[Source data]

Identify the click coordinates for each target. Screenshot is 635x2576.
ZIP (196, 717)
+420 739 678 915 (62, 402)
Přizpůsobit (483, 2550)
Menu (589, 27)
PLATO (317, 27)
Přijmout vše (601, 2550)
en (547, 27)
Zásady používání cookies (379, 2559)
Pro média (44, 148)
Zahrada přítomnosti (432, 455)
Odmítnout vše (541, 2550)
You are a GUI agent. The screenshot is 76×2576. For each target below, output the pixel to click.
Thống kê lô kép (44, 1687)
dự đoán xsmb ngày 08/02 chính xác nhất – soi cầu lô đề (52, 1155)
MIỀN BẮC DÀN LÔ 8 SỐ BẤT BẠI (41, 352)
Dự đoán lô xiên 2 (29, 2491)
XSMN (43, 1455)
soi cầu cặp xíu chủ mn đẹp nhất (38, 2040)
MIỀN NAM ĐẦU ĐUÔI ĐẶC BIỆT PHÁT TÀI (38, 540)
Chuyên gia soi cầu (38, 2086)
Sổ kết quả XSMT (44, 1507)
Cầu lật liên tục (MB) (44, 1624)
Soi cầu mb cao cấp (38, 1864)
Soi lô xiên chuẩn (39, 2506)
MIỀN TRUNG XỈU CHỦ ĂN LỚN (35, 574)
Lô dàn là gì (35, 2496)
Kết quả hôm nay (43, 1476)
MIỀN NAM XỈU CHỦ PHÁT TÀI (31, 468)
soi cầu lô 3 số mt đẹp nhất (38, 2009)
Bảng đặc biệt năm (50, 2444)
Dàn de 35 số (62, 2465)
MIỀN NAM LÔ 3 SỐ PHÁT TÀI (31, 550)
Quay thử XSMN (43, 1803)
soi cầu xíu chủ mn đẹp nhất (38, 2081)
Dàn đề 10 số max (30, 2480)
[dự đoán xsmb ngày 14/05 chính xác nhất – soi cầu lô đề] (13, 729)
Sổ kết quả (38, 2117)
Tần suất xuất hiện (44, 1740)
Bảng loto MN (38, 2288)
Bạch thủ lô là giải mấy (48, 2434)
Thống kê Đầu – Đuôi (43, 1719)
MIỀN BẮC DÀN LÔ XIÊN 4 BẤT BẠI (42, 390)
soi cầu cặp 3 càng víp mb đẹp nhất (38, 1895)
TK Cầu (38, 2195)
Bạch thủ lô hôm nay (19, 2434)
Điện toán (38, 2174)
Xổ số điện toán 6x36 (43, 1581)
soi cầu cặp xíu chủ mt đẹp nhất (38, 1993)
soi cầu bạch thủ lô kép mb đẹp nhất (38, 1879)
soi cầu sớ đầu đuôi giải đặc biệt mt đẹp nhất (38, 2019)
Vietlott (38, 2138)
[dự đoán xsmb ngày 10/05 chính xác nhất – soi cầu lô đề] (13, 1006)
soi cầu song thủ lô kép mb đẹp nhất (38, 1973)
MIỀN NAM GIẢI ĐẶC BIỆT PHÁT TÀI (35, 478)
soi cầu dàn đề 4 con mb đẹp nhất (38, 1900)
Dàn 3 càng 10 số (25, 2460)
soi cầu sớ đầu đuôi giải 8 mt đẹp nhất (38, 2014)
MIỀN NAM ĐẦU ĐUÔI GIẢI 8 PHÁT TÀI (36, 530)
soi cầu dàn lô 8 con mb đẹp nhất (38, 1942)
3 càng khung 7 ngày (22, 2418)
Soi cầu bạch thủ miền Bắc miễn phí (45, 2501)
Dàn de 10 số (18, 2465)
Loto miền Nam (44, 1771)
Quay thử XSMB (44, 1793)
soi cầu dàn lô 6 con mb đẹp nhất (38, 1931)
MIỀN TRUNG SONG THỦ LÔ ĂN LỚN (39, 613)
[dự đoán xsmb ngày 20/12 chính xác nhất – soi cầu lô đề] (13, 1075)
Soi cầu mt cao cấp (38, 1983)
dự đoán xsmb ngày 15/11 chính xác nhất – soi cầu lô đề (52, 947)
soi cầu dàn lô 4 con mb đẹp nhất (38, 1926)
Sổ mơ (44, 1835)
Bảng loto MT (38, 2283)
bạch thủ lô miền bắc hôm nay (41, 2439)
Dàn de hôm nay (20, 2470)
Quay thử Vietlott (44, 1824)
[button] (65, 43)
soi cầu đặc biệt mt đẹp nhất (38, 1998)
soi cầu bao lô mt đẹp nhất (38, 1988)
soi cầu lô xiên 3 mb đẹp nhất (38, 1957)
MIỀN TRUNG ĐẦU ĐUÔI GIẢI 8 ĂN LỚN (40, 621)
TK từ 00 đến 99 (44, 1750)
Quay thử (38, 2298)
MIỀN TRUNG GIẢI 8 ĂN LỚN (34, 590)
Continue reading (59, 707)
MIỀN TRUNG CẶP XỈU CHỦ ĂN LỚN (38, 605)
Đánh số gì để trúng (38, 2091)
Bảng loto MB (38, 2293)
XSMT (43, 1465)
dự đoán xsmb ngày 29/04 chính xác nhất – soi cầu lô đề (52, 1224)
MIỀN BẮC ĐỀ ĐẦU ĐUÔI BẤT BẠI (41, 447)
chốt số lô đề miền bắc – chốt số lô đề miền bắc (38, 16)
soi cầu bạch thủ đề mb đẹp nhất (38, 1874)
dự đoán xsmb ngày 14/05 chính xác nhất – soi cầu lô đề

### [Task to complete]
For the string "đoán", go through the entries above and copy each line where it occurs.

### [Written response]
dự đoán xsmb ngày 08/02 chính xác nhất – soi cầu lô đề (52, 1155)
Dự đoán lô xiên 2 (29, 2491)
[dự đoán xsmb ngày 14/05 chính xác nhất – soi cầu lô đề] (13, 729)
[dự đoán xsmb ngày 10/05 chính xác nhất – soi cầu lô đề] (13, 1006)
[dự đoán xsmb ngày 20/12 chính xác nhất – soi cầu lô đề] (13, 1075)
dự đoán xsmb ngày 15/11 chính xác nhất – soi cầu lô đề (52, 947)
dự đoán xsmb ngày 29/04 chính xác nhất – soi cầu lô đề (52, 1224)
dự đoán xsmb ngày 14/05 chính xác nhất – soi cầu lô đề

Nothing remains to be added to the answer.